I've already seen the idea of walkable cities be packaged with stuff like "eating the bugs" in memes against "globohomo," so I can see it happening.

bought Ṁ60 of NO

no one actually wants walkable cities. they don't exist anyway, since you either have republican sidewalkless stroad suburbs or shit- and drug-covered democrat cities

predicts YES

@AlQuinn having lived in both stroadburgs and shitscapes before, I can say that walktowns are definitely better. the problem is politics...

predicts NO

@cloudprism I think that's part of the problem, though the US is structurally deficient in the sort of infrastructure needed to make walkable cities work beyond several boutique examples. I'd like to be proven wrong but hard to see a workable path forward

predicts YES

@AlQuinn that's interesting. can you say more?

predicts NO

@cloudprism I just see a lot of magical thinking around how to fix cities so that they are walkable. The sexy projects like high speed rail cover inter-city travel while not covering intra-city travel, meaning that even in a wet-dream scenario of 50K miles of HSR in the US, the cities are still shit from a walkable perspective. I think the extent to which already prevalent geographic development patterns within metro areas already precludes any simple or cheap solution to the problem of intra-city travel. Drive end-to-end across a metro region (Denver is the one I'm most familiar with) and imagine what it would take to unify all the fugly mcmansions into a coherent whole...it's magical thinking that anything short of a meteor strike and rebuild will allow for meaningful improvement. Meanwhile, people will virtue-signal in the direction of "mass transit" and HSR options that they themselves would prefer not to use.

sold Ṁ7 of YES

@AlQuinn Have you heard of Culdesac? Not as a counterpoint, just as somewhat relevant

predicts NO

@cloudprism Well, now I have! I see it looks like a neighborhood-level strategy which fits with my "boutique" statement above. I hope it works and can expand but I doubt this approach (or any) will put a meaningful dent in broader-based measures of walkability any time soon. Many 'muricans culturally want their suburbs, while others will state otherwise but vote for NIMBY policies/politicians to prevent densification and relaxed zoning rules.

predicts NO

@cloudprism but, dang, those rents. I paid $570/mo in Missouri for a 2 BDR...they want $2K? I'm living on a different planet

@AlQuinn Have you ever travelled out of North America?
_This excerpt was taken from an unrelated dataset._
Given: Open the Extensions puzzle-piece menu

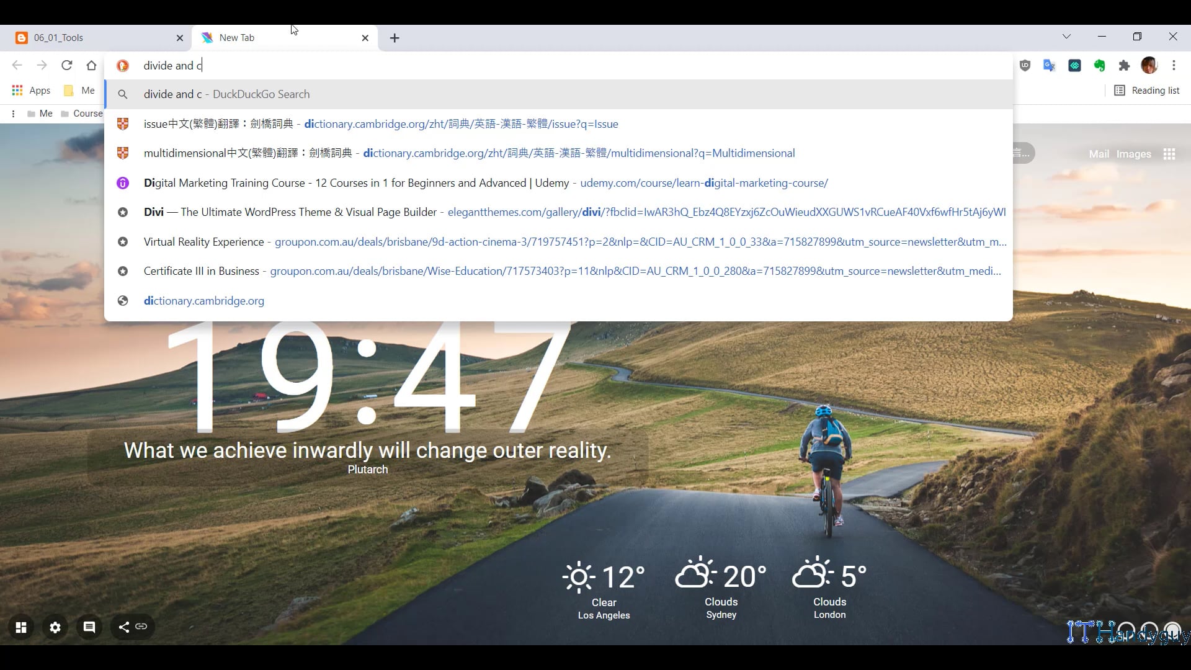Looking at the screenshot, I should 1124,65.
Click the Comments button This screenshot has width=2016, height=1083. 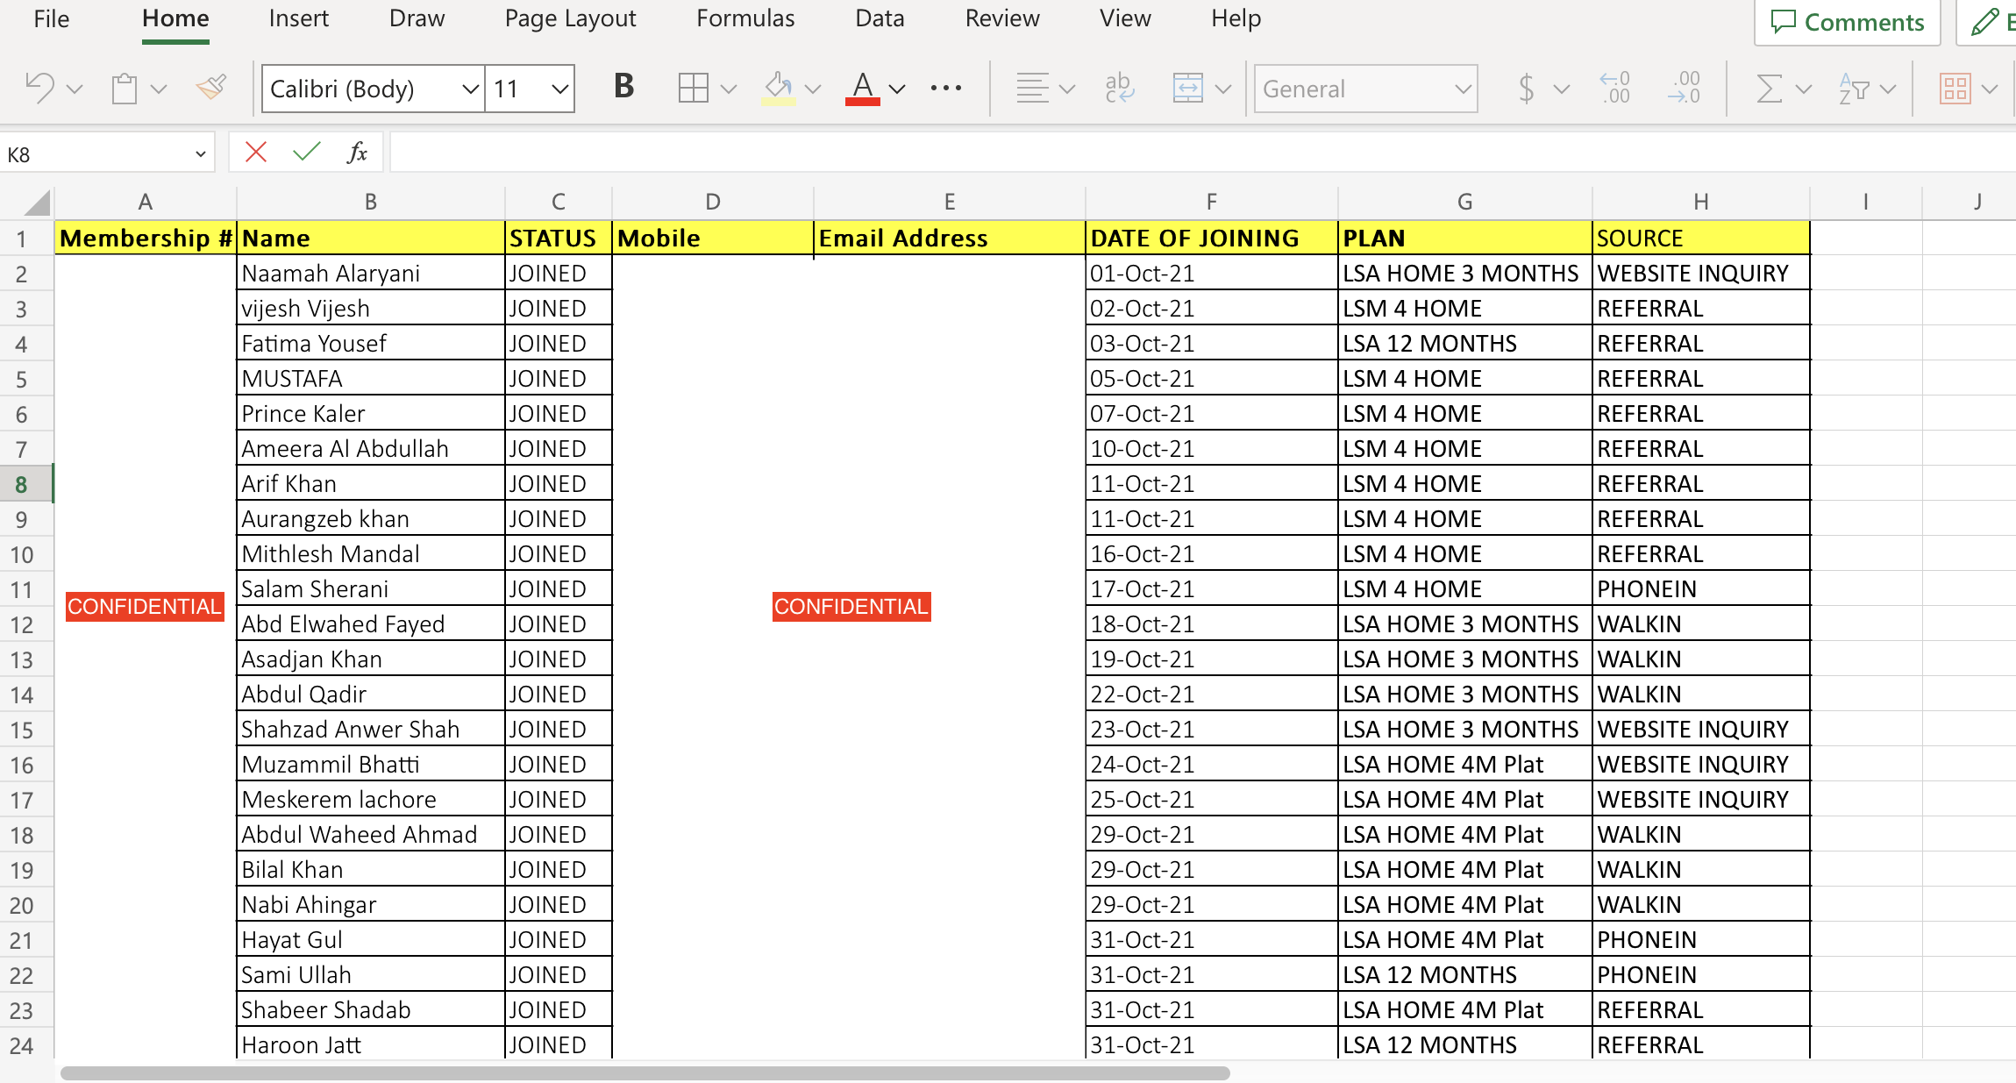1847,22
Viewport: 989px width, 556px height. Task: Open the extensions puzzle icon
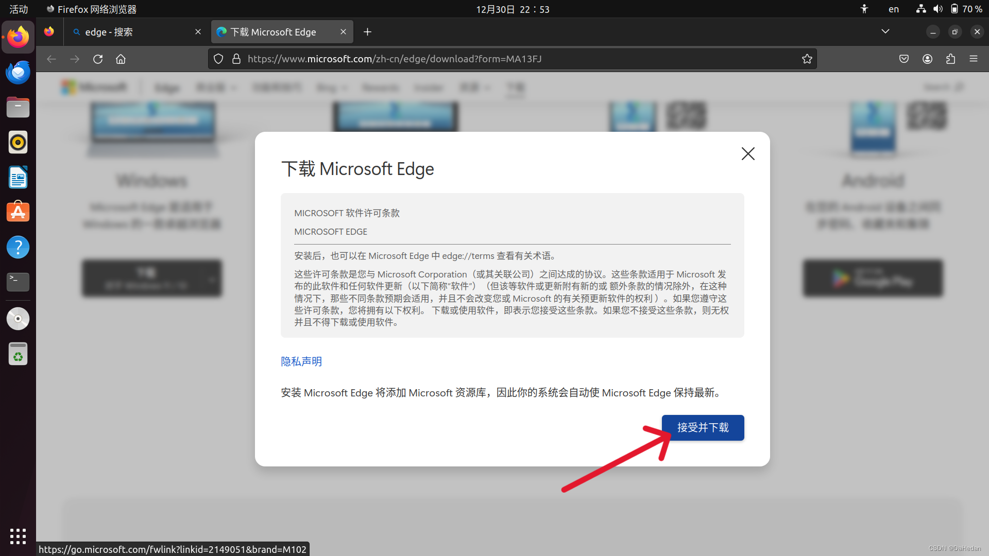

https://m.youtube.com/watch?v=iFMhiwtBfAU

predicts NO

@DanW Yes, I have. But I think that video proves something closer to my point: take any medium US city and look at how much would have to be redesigned/reconfigured to Amsterdamize it. Maybe they will manage to add a few bike lanes amidst the constraints imposed by the overall pattern of development laid down over many of the preceding decades... (also the guy in that video is running stop signs on his bike; hope he's being careful since when I lived in California there was one spot where I'd always be nearly accidentally smashing those kind of guys)

predicts NO

@DanW oh and wrt bikes in general, worth mentioning that they will never be a mainstream US transit solution. Besides culture, it's probably relevant to note the obesity rate in the US is ~42% vs. ~13% in Netherlands.

@AlQuinn yeah I agree, it isn't an instant process, but if we can clear out NIMBY opposition we can begin a process of mixed use infill development that can start a decades long process of shifting to more walkable cities and less fat lonely americans.